In the Nepalese hamlet of Simen, five days’ walk from the nearest town, children pay for schooling with wood or animal dung, and life appears untouched by modernity — but change is coming.
Just two valleys away in Dho Tarap village, business is booming and satellite dishes that beam in American wrestling are set up beside prayer flags as the high Himalayan landscape of Upper Dolpa opens up to the outside world.
The contrast between the two settlements points to the future for one of the highest inhabited regions on Earth, and local children like Pema Lama are likely to lead lives full of bewildering new experiences.
Pema’s parents cannot afford the 3,000-rupee ($35) charge for six months of schooling and, like most of their neighbours, send the children to classes with wood or yak dung which is weighed and accepted in lieu of cash.
“The school doesn’t have much money,” says his teacher Sonam Tsering, 26, over salty Tibetan tea prepared on a woodburning stove in the kitchen of Shree Tsering Dolma primary school.
“Students have to bring 50 kilograms (110 pounds) of firewood and if they can’t do that then many bring yak and horse dung.”
Upper Dolpa, a hidden land of deeply notched canyons and swollen rivers, is virtually sealed off from the rest of Nepal by passes more than 5,100 metres (17,000 feet) above sea level.
The region is marked by high peaks abutting the Tibetan plateau, with trails snaking along high cliffs for farmers and nomadic herders who take their shaggy, black yak south for winter grazing.
Small fields, planted with barley, buckwheat, potatoes and radish are cultivated, but yield is just enough food to sustain families.
Yak, sheep and goats provide milk, butter and meat, and the wool and hides are used for cloth and boots.
Most locals speak a Tibetan dialect called Dolpo, and the literacy rate is about 20 percent.
Pupils study just six months of the year due to the harsh winter, and in summer most also spend weeks with their parents on the hazardous task of harvesting yarchagumba, a wild fungus prized for its alleged aphrodisiac qualities.
Closed to trekkers until 1989, Upper Dolpa is ranked one of the worst places in the world for food security by the UN World Food Program (WFP), due to its inaccessibility and harsh terrain.
But, a few days’ walk away, in Dho Tarap village the pleasures and problems of 21st century living are clearly in evidence.
In the comfortable Caravan Guest House, one of a number of hotels springing up in what some claim is “the world’s highest village”, Jyampa Lama, 42, watches his new flatscreen TV.
He moved to the village, 4,200 metres (13,780 feet) above sea level, 18 years ago to cash in on the nascent trekking trade and increasing number of yarchagumba harvesters passing through the village.
“There are 252 houses here now and maybe five to 10 have televisions.
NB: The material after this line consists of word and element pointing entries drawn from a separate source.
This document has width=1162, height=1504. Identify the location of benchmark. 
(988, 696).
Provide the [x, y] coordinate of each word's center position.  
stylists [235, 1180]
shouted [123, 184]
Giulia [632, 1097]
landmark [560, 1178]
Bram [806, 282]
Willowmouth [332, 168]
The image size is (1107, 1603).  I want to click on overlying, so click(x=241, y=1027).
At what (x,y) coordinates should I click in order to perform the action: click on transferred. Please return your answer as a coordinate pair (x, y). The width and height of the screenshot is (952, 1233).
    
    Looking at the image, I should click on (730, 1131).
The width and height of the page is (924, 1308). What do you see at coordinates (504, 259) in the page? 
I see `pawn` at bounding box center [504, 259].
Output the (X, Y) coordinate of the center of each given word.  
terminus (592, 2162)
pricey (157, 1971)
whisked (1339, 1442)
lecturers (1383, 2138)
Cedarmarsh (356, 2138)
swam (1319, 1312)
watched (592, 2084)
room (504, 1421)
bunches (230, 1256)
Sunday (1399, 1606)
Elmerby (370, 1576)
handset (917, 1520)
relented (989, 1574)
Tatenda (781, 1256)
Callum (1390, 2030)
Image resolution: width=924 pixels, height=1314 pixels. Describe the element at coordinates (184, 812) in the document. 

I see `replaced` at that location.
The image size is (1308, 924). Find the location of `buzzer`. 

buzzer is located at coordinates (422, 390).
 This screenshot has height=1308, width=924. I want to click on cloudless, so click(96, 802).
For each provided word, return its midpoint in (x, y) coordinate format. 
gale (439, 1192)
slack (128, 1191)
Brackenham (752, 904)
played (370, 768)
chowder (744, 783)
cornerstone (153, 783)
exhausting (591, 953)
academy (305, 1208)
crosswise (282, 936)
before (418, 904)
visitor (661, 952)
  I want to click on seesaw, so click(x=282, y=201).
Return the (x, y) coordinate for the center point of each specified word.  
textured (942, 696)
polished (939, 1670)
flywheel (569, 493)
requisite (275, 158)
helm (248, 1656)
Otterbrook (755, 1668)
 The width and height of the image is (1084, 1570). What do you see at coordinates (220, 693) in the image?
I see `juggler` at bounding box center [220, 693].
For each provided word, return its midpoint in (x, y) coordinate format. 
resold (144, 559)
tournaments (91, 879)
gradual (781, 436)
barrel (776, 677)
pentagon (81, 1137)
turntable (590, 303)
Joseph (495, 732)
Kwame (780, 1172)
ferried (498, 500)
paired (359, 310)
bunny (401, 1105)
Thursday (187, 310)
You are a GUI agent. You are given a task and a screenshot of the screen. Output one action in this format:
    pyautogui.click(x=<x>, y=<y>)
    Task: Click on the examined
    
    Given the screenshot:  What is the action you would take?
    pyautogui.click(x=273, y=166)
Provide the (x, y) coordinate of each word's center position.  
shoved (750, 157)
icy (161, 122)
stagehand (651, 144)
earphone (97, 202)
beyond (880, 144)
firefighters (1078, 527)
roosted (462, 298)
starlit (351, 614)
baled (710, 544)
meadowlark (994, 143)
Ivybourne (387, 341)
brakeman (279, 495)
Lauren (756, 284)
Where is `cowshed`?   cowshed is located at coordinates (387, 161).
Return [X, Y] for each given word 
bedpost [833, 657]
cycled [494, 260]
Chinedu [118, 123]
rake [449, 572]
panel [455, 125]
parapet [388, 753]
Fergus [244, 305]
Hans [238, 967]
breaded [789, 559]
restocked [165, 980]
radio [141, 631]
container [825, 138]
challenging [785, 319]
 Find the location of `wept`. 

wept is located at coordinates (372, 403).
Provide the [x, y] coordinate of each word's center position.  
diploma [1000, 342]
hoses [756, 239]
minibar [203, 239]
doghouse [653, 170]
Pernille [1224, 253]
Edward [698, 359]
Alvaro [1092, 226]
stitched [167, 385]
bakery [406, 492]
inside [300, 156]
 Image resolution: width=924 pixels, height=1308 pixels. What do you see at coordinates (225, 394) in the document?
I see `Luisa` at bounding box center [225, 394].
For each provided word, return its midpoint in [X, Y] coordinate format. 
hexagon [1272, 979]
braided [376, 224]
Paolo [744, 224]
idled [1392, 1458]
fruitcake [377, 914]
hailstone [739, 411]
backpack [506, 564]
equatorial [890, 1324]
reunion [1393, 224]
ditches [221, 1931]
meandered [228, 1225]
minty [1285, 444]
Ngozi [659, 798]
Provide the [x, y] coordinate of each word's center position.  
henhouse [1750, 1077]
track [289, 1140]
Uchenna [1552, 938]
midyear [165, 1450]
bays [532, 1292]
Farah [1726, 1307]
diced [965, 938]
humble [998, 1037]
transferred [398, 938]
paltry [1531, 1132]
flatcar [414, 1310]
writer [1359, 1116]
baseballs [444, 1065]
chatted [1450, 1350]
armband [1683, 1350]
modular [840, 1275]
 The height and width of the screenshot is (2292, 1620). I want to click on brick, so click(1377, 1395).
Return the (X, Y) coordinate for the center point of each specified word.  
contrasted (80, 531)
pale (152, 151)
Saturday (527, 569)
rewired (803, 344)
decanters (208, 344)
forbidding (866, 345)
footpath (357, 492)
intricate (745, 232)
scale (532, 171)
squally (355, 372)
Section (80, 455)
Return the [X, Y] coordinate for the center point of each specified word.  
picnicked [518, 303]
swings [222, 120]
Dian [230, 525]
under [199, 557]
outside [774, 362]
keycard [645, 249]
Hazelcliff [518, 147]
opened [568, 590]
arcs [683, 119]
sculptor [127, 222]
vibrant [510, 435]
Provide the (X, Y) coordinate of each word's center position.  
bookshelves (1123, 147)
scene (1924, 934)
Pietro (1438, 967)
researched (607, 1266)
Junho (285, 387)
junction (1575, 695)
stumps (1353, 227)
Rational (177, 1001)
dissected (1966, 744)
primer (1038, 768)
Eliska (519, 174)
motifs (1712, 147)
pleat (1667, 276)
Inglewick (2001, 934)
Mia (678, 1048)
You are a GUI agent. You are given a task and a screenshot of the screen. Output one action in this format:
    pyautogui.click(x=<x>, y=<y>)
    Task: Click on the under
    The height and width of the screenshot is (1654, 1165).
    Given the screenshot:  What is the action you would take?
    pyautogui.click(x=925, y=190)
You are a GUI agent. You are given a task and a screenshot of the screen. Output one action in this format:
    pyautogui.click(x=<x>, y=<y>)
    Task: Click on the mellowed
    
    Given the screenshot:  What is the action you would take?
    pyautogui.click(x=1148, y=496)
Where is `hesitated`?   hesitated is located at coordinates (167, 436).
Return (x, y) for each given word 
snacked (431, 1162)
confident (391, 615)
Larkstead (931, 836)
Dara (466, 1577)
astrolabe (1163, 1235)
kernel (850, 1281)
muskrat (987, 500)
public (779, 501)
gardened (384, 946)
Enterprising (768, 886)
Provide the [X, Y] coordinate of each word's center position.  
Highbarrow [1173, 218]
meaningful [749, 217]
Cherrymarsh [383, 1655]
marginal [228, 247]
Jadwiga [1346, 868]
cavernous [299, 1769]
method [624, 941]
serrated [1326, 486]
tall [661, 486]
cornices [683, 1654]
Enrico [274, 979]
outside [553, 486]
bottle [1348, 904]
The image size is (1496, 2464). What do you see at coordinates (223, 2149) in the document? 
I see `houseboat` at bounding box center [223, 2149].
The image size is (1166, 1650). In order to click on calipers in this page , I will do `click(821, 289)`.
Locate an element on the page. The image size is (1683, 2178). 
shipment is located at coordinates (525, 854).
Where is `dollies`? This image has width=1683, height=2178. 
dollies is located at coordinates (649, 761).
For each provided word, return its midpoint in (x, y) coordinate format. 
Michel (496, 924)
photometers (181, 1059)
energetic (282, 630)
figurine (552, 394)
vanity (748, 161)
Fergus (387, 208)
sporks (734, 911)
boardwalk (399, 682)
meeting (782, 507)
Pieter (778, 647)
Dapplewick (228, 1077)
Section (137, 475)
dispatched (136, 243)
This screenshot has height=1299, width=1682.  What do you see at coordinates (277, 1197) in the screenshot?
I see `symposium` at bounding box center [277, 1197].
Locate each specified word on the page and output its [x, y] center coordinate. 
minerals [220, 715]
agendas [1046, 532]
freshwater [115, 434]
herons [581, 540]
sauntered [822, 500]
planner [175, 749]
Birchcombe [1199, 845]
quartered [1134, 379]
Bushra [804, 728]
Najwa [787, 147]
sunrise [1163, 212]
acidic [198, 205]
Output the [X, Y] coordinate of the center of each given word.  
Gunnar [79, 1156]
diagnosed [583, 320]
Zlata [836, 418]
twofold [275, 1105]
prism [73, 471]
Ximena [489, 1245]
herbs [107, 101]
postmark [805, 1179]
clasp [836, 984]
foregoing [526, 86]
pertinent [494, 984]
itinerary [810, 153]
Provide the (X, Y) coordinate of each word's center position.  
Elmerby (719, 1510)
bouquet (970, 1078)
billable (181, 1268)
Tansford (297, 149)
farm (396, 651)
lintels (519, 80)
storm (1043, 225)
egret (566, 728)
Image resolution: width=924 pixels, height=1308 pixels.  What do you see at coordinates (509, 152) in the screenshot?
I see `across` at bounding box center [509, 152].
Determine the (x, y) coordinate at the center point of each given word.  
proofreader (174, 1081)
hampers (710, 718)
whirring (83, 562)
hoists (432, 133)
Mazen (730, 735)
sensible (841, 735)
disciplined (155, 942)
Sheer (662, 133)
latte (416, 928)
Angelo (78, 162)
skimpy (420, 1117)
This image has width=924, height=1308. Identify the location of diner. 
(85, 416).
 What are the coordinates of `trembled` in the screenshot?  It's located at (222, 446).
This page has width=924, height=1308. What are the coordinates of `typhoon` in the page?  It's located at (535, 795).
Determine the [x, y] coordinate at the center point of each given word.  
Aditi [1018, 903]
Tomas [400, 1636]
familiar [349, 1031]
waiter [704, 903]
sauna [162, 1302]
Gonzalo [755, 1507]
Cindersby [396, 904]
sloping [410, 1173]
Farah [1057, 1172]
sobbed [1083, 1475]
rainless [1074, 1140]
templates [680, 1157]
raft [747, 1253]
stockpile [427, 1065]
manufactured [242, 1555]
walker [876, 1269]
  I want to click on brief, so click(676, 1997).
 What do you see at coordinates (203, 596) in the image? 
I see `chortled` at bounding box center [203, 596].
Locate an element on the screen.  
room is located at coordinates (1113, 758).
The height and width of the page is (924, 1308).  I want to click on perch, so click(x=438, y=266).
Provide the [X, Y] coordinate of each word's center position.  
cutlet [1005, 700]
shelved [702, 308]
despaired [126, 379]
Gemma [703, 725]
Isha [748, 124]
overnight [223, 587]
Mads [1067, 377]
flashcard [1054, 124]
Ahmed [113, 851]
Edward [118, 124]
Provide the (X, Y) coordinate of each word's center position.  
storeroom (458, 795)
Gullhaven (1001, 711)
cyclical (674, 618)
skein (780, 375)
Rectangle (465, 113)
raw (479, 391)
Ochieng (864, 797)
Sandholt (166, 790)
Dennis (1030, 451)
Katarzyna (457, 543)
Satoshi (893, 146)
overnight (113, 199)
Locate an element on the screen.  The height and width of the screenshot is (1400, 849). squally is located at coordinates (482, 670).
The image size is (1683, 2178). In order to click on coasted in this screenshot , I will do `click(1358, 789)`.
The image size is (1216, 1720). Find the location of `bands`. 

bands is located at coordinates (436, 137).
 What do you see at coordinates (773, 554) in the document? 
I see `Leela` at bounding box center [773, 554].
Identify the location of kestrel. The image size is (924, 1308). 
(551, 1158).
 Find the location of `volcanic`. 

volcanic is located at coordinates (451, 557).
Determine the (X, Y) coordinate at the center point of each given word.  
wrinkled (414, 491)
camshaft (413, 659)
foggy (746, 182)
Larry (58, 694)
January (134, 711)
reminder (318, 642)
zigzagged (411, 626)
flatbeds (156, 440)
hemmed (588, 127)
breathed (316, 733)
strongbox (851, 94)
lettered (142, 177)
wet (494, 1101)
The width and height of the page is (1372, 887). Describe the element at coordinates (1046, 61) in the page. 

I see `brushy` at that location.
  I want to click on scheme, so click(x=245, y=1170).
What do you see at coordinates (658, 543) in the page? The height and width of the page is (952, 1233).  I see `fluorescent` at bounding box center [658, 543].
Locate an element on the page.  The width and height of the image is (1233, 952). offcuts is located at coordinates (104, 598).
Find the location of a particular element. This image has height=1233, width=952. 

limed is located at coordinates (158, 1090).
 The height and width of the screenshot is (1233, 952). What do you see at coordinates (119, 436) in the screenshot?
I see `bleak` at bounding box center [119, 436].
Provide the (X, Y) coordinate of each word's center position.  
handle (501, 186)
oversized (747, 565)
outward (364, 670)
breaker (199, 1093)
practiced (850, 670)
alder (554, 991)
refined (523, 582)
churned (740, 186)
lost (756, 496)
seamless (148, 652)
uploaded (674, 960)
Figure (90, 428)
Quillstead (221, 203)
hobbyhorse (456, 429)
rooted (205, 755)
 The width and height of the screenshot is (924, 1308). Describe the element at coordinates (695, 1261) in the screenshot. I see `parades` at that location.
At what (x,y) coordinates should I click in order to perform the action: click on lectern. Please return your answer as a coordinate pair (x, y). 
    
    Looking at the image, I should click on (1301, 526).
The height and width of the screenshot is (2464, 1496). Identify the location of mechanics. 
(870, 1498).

Most people still don’t know what is happening in the outside world, or even inside the country. But that is changing,” he said.
“A new generation is now going to school, learning Nepali with the help of international donors and learning to keep in touch with the outside world.”
Lama said since he bought his television he had been able to keep up with domestic and world news and had been able to invite friends around to watch English Premier League football and WWE Wrestlemania — a particular favourite.
Upper Dolpa is expected to benefit financially from a further opening up to Western culture with the new Great Himalayan Trail, one of the longest and highest trekking routes in the world, passing right through the region.
SNV, the Dutch development organisation behind the trail, is training locals in villages across its 1,700-kilometre (1,050-mile) stretch to provide services for trekkers and to offer a better selection of cuisine and Western toilets.
But the tourist dollar brings with it dangers of its own, according to Amchi Namgayal Rinpoche, 44, a senior Tibetan lama who has spent his life in Dho Tarap.
“People have a bit of money now and craftsmanship is slowly disappearing. They used to craft thanka paintings here and even make their own shoes,” he said.
“Tourists come in with flashy clothes and shoes and, if people have money, they want the same. When people have money, there is always something to want.”
Television, he says, is a mixed blessing as the images of Western culture can be corrupting.
“It’s OK to see the outside world,” said the monk, who watches Nepali programmes on his own television.
“But our people need to retain their culture and take the good examples from the outside world, not the bad ones.”